Reproduce the passage about Danish voice actor Mathias Klenske word for word, keeping its line breaks and heading.

**READING PASSAGE:**
╔══

Mathias Klenske (born 25 October 1983) is a Danish voice actor who is best known for his role as Adam in the film Frække Frida og de frygtløse spioner – an adaption based on a series of books by Lykke Nielsen. Klenske regularly dubs characters that appear in cartoons, anime and video games. He is also well known to children in Denmark as the Danish voice of Ash Ketchum from the Pokémon anime. He is a member of the theater Hamlet Revyen.

Klenske works at Dubberman Denmark, SDI Media Denmark, and other Danish dubbing studios, where he carries out voice work.

Biography 
Mathias Klenske was born on 25 October 1983 in northern Copenhagen. He started voice acting when he was nine years old, voicing characters in the animated series Animaniacs. He played Adam in Frække Frida og de frygtløse spioner. Three years later, Klenske made a comeback to play Børnebisp in the film Alletiders Julemand.

╚══

**PROVIDED DATA:**

╔══

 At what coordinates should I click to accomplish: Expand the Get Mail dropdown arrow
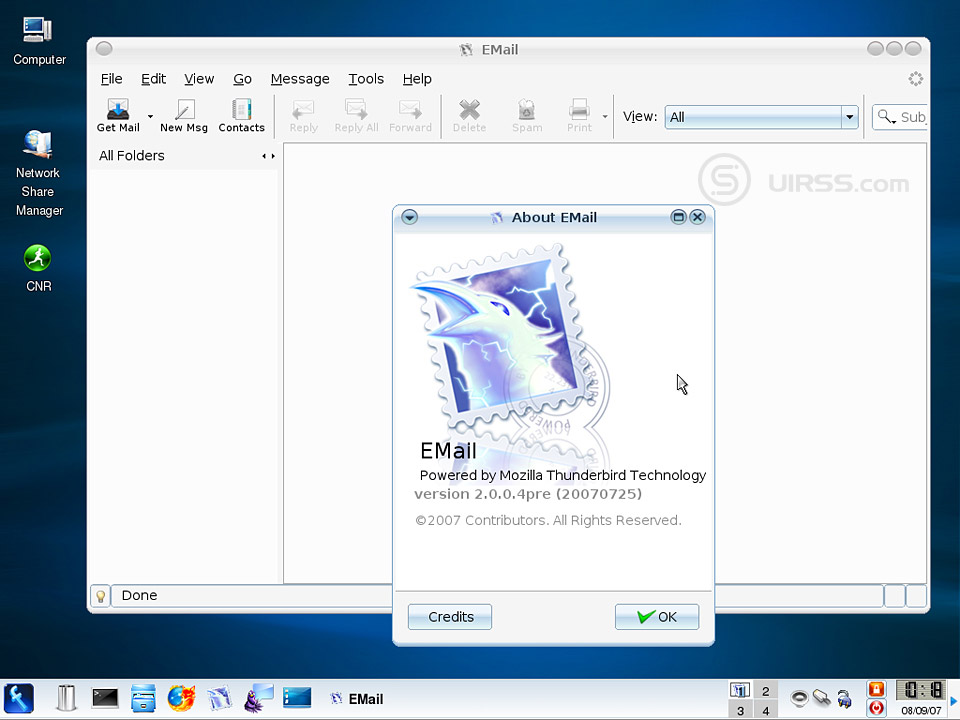pyautogui.click(x=151, y=117)
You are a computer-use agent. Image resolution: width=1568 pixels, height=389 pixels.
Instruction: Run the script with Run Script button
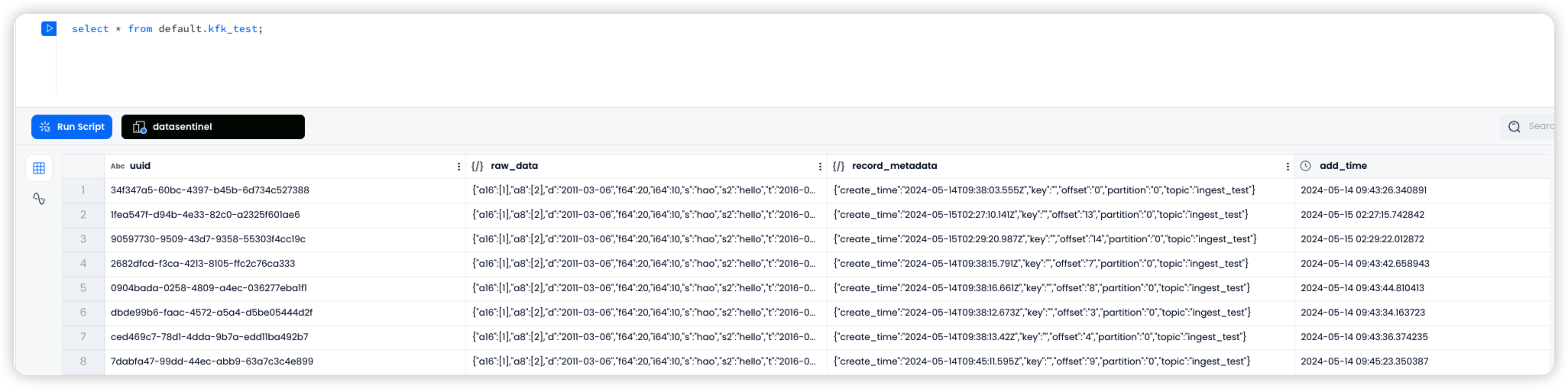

╚══

**EXERCISE SOLUTION:**
Mathias Klenske (born 25 October 1983) is a Danish voice actor who is best known for his role as Adam in the film Frække Frida og de frygtløse spioner – an adaption based on a series of books by Lykke Nielsen. Klenske regularly dubs characters that appear in cartoons, anime and video games. He is also well known to children in Denmark as the Danish voice of Ash Ketchum from the Pokémon anime. He is a member of the theater Hamlet Revyen.

Klenske works at Dubberman Denmark, SDI Media Denmark, and other Danish dubbing studios, where he carries out voice work.

Biography 
Mathias Klenske was born on 25 October 1983 in northern Copenhagen. He started voice acting when he was nine years old, voicing characters in the animated series Animaniacs. He played Adam in Frække Frida og de frygtløse spioner. Three years later, Klenske made a comeback to play Børnebisp in the film Alletiders Julemand.